Bund der Steuerzahler - Steuerklasse: Werdende Eltern dürfen wählen

Steuerklasse: Werdende Eltern dürfen wählen

Verhalten sei nicht ''rechtsethisch verwerflich''.

Babybauch
(Foto:fotolia)
Das Bundessozialgericht hat entschieden: Ein Wechsel der Steuerklasse, allein um später ein höheres Elterngeld zu erzielen, ist rechtens. Diese Möglichkeit sei während des Gesetzgebungsverfahrens erörtert worden und niemand habe Bedenken geäußert, lautet die Begründung. Werdende Eltern müssen jetzt nur schnell genug handeln.

Kassel. Durch geschickte Wahl ihrer Steuerklassen können werdende Eltern ihren Elterngeldanspruch erhöhen. Und dieser „Trick“ muss von der Elterngeldstelle anerkannt werden. Das hat das Bundessozialgericht Ende Juni entschieden.

Höherer Nettoverdienst gleich höheres Elterngeld
Geklagt hatten zwei Mütter, die während ihrer Schwangerschaft die Lohnsteuerklasse gewechselt hatten – von Steuerklasse IV auf III, beziehungsweise von V auf III. Die Folge: Sie mussten weniger Steuern zahlen, hatten also einen höheren Nettoverdienst, nach dem sich ihr späteres Elterngeld richten würde. Die Ehegatten der beiden Klägerinnen hingegen mussten durch den Wechsel in Steuerklasse V höhere Steuern zahlen. Die monatliche Steuer der Ehepaare stieg dadurch. Ein Effekt, der sich bei der späteren Steuerfestsetzung allerdings wieder ausglich.
Die Elterngeldstelle vertrat die Ansicht, dass der Steuerklassenwechsel rechtsmissbräuchlich und für die Berechnung des Elterngeldes unbeachtlich sei.
Eine Auffassung, der bereits mehrere Sozial- und Landessozialgerichte widersprochen hatten. Nun entschied auch das Bundessozialgericht: Auch ein unter steuerlichen Aspekten nachteiliger Wechsel der Steuerklasse muss beachtet werden.

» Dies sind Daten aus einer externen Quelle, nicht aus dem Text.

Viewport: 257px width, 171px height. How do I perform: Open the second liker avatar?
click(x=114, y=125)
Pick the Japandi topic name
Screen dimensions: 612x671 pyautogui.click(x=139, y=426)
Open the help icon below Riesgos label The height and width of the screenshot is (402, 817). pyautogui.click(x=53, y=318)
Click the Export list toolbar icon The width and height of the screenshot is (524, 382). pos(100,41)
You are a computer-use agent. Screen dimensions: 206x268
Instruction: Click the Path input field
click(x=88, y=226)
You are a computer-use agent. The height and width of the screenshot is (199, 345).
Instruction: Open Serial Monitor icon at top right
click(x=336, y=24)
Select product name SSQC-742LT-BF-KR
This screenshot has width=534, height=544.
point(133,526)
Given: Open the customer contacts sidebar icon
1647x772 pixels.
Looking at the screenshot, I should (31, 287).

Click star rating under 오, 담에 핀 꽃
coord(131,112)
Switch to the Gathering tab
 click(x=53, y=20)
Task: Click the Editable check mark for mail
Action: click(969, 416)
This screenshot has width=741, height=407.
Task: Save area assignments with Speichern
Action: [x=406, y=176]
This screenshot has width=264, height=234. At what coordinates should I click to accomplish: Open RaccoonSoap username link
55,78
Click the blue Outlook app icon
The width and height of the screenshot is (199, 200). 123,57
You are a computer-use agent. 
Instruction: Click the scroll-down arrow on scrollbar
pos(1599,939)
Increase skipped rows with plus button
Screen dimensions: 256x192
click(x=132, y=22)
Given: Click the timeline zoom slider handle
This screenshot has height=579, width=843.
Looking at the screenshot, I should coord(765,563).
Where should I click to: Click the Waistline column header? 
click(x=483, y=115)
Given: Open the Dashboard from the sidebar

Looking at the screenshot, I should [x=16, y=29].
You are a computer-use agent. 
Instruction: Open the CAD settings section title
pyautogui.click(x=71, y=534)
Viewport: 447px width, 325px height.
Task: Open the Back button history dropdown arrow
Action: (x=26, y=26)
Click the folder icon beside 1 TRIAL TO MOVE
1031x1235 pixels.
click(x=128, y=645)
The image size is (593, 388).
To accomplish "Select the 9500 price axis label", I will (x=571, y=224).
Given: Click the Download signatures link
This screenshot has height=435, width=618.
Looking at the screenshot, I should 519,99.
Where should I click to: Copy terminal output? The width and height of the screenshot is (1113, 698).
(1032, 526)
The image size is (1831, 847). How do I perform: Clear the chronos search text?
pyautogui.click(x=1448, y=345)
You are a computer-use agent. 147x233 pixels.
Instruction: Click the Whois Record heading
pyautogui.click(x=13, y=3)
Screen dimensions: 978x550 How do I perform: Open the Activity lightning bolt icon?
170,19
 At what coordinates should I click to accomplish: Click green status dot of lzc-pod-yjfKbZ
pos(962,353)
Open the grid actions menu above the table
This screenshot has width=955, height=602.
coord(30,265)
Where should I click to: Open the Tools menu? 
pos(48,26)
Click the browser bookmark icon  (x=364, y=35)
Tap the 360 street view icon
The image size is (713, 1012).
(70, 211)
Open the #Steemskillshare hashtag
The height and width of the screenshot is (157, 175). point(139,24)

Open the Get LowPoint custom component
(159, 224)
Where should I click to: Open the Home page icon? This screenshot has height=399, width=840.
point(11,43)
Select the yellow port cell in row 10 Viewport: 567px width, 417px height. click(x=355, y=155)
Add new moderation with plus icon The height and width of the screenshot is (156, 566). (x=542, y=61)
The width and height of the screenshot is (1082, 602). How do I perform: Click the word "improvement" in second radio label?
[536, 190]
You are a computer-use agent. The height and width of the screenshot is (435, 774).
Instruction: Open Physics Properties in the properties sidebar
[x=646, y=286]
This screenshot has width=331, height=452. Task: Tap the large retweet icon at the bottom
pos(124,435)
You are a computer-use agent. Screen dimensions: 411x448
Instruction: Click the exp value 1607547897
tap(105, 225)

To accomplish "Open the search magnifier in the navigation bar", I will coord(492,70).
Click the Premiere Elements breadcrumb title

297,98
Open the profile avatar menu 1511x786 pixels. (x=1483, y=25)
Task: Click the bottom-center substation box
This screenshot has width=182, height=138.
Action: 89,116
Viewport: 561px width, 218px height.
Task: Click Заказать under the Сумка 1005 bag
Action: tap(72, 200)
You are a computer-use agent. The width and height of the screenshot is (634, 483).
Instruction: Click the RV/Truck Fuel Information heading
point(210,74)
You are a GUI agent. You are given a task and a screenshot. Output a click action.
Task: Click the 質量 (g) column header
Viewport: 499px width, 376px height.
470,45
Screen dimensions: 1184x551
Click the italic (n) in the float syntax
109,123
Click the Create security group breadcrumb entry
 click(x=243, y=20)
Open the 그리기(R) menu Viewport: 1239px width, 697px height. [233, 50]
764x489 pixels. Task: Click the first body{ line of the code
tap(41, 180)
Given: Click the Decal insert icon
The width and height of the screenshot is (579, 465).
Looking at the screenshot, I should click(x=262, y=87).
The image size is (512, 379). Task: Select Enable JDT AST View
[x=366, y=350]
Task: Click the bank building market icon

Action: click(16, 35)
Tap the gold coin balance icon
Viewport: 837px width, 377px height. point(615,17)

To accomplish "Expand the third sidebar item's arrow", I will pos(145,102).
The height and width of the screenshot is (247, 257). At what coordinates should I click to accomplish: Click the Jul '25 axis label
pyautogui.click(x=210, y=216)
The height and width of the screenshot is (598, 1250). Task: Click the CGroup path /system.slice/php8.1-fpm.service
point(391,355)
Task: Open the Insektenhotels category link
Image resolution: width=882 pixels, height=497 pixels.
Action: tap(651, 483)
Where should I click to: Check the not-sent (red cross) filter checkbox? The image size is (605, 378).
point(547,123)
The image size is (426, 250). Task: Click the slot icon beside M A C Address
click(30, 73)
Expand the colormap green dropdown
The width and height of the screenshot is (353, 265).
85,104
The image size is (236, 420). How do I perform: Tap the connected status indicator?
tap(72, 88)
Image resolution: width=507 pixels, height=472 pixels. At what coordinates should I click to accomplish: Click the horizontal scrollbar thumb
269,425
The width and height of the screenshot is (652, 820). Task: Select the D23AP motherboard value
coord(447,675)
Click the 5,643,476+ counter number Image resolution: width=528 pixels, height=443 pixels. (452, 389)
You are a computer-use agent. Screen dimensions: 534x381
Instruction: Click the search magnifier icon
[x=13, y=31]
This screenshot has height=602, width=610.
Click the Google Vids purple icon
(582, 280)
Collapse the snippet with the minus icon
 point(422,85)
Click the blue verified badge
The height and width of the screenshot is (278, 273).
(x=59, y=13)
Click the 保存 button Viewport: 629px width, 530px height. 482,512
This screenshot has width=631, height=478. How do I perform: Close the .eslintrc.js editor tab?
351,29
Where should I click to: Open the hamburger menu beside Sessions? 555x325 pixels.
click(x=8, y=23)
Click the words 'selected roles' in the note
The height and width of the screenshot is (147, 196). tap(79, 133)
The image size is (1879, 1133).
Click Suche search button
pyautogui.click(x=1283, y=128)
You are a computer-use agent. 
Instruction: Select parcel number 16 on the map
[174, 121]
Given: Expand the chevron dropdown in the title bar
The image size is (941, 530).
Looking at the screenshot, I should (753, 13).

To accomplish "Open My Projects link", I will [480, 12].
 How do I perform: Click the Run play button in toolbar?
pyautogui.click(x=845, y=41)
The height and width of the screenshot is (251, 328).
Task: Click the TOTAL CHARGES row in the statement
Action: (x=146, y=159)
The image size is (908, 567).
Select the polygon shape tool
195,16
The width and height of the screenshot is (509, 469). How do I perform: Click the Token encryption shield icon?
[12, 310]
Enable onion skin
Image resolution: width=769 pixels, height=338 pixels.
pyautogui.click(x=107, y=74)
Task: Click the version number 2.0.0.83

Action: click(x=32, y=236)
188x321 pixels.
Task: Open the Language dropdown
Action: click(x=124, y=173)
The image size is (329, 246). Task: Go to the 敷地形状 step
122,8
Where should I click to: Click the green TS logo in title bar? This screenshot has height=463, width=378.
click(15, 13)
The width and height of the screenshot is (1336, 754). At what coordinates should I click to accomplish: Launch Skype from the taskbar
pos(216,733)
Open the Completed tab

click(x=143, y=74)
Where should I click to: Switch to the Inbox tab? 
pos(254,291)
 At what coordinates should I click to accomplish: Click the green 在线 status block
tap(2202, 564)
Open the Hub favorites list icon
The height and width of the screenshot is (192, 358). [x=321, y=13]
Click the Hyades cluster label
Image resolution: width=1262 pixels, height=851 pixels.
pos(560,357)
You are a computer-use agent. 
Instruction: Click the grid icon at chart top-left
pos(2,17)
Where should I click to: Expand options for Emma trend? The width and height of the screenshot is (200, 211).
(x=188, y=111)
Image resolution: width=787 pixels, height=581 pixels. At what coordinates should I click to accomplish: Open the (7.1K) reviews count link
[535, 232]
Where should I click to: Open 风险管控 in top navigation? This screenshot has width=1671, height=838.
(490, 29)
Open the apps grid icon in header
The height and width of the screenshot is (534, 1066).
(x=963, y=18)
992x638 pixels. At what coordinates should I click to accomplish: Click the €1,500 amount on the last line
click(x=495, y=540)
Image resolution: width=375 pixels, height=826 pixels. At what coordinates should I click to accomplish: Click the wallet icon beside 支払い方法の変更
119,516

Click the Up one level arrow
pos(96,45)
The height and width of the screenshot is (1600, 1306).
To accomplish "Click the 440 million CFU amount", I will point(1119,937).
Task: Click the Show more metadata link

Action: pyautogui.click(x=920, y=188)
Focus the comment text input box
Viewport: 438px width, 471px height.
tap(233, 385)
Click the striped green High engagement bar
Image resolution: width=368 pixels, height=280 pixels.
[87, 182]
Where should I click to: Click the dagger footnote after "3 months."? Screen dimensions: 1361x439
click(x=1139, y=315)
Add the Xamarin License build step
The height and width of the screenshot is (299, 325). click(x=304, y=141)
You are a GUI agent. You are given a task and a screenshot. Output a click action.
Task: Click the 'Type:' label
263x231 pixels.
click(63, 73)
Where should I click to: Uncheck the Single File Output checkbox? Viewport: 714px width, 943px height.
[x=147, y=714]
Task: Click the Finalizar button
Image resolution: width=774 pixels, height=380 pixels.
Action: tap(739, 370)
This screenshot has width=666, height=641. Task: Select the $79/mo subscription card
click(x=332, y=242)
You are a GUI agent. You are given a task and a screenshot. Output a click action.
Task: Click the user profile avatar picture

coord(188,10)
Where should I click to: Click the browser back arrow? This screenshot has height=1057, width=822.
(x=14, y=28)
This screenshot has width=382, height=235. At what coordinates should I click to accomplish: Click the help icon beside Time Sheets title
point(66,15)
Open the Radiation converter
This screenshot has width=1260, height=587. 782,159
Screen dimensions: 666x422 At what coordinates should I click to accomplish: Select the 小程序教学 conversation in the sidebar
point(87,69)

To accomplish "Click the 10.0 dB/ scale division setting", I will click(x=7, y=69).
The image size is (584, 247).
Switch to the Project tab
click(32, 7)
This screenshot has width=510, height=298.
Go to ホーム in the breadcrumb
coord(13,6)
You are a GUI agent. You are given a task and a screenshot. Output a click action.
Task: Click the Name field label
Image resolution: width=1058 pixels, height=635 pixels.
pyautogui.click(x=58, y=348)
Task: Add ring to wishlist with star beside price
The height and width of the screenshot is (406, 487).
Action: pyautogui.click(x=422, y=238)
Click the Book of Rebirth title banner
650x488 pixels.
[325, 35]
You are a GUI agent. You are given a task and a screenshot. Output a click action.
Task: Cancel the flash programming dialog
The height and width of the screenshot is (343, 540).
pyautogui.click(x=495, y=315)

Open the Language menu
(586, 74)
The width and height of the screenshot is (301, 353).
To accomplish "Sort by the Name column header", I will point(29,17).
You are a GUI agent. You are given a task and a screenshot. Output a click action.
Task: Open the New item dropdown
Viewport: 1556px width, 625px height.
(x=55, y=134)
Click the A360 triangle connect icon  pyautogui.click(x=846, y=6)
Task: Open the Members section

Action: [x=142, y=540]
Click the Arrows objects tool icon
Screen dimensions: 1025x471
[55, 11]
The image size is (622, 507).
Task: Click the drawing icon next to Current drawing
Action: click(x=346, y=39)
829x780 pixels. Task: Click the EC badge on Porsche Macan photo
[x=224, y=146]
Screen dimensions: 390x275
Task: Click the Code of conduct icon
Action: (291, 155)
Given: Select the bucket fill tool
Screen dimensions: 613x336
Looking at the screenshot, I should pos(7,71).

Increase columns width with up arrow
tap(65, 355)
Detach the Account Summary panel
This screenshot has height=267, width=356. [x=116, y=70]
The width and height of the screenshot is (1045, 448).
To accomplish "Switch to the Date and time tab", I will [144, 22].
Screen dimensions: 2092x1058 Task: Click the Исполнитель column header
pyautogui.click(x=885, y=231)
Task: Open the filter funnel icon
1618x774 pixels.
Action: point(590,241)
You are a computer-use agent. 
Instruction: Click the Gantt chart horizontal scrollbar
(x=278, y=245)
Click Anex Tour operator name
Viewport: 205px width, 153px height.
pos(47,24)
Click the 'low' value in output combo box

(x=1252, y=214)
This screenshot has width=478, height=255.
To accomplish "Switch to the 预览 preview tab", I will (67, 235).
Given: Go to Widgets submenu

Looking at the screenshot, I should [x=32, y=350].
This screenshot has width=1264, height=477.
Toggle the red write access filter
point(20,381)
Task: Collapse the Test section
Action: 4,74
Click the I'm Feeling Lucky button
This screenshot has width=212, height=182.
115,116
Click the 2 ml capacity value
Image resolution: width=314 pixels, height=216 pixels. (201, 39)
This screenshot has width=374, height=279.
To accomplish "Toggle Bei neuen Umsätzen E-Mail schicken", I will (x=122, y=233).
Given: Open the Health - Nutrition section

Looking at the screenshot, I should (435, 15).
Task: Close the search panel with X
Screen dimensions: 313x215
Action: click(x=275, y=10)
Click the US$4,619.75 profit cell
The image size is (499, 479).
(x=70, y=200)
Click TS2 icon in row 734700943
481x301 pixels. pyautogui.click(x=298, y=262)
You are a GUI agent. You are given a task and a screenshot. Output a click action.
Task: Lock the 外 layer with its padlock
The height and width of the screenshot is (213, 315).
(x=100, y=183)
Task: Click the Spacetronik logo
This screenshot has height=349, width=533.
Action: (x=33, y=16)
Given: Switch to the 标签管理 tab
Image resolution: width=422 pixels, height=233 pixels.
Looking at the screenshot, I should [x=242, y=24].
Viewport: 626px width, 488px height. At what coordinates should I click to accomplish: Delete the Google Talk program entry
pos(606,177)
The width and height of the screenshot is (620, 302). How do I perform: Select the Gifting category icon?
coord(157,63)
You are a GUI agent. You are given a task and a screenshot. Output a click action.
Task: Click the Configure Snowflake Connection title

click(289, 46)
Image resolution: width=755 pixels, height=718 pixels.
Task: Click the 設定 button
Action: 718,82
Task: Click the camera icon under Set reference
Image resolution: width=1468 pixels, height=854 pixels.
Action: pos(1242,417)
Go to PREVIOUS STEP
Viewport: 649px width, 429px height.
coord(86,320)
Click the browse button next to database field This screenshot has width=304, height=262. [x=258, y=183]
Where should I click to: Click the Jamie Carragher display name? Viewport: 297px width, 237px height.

Verhalten ist „rechtsethisch“ nicht verwerflich
Die Begründung: Das Verhalten der Klägerinnen sei nicht als „rechtsethisch verwerflich“ und somit auch nicht als rechtsmissbräuchlich anzusehen. Zudem sei der Wechsel der Steuerklassen bei werdenden Eltern beim Gesetzgebungsverfahren erörtert worden. Von einem Rechtsmissbrauch sei damals keine Rede gewesen. Und nicht zuletzt habe der Gesetzgeber trotz der Urteile der Sozial- und Landessozialgerichte auf eine Änderung des Bundeselterngeld- und Erziehungszeitengesetzes verzichtet.

(Urteile vom 25. Juni 2009, Az. B10 EG 3/08 R und B 10 EG 4/08 R).